Hacker News new | ask | show | jobs
by nick-keller 473 days ago
Thanks for the extremely detailed feedback. I'll try to address your (very valid) concerns:

- I don't know if you had a look at the "How does it work?" page, here I try to explain using sequence diagrams how the process is split in two: first aggregating events into root IDs and then building the final objects from those root IDs.

- Each of those two steps hit the DB but: (i) it should not be the production database but a read-only replica, (ii) those two queries are independent and can be run separately. So instead of rebuilding extraction from scratch, I decided to rely on already existing replication strategies which in essence do exactly what you suggest.

- This library is not at all concerned about transformation, this step should indeed be separated. In our production environment, we transform the high-level events that PG-Capture sends with an async worker that does not hit the DB at all, it just transforms the data it receives.

- I agree that you should not index directly what is in the DB, which is why you should transform the data I suggest in my previous point. But that data has to come from somewhere, and PG-Sync aims at making that part of the process smooth and robust.

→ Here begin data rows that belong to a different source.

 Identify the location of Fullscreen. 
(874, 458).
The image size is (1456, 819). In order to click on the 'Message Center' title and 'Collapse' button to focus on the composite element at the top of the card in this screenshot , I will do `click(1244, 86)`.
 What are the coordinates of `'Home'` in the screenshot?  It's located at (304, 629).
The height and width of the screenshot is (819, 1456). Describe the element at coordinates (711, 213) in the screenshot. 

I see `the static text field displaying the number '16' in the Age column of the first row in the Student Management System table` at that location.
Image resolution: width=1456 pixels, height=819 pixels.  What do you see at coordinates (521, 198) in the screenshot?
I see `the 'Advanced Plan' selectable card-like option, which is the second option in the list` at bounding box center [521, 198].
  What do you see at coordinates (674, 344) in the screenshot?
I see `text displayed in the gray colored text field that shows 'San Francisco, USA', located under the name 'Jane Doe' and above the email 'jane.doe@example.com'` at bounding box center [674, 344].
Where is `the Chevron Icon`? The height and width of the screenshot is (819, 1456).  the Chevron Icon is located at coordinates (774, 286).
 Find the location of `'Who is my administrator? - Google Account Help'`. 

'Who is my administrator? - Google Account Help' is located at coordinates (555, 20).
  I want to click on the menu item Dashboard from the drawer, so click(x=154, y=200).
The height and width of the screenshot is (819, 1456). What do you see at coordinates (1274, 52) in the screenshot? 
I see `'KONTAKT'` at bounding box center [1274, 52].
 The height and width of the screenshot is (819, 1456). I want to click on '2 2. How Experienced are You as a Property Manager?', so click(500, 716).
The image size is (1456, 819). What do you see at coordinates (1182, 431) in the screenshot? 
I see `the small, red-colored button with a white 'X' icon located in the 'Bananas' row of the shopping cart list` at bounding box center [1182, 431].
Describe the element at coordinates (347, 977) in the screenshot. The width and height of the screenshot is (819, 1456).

- Regarding full-indexation, it is actually pretty straightforward: push all IDs of your root table into the store (can be streamed) and your consumer should already be building objects and publishing high-level events. The good part is that the consumer will not do one query per object but can build a lot of objects at once with a single query.

We have been using PG-Capture in production for half a year so far, but we are not yet at the scale of a few Gb per second.

Eager to have your feedback regarding those points.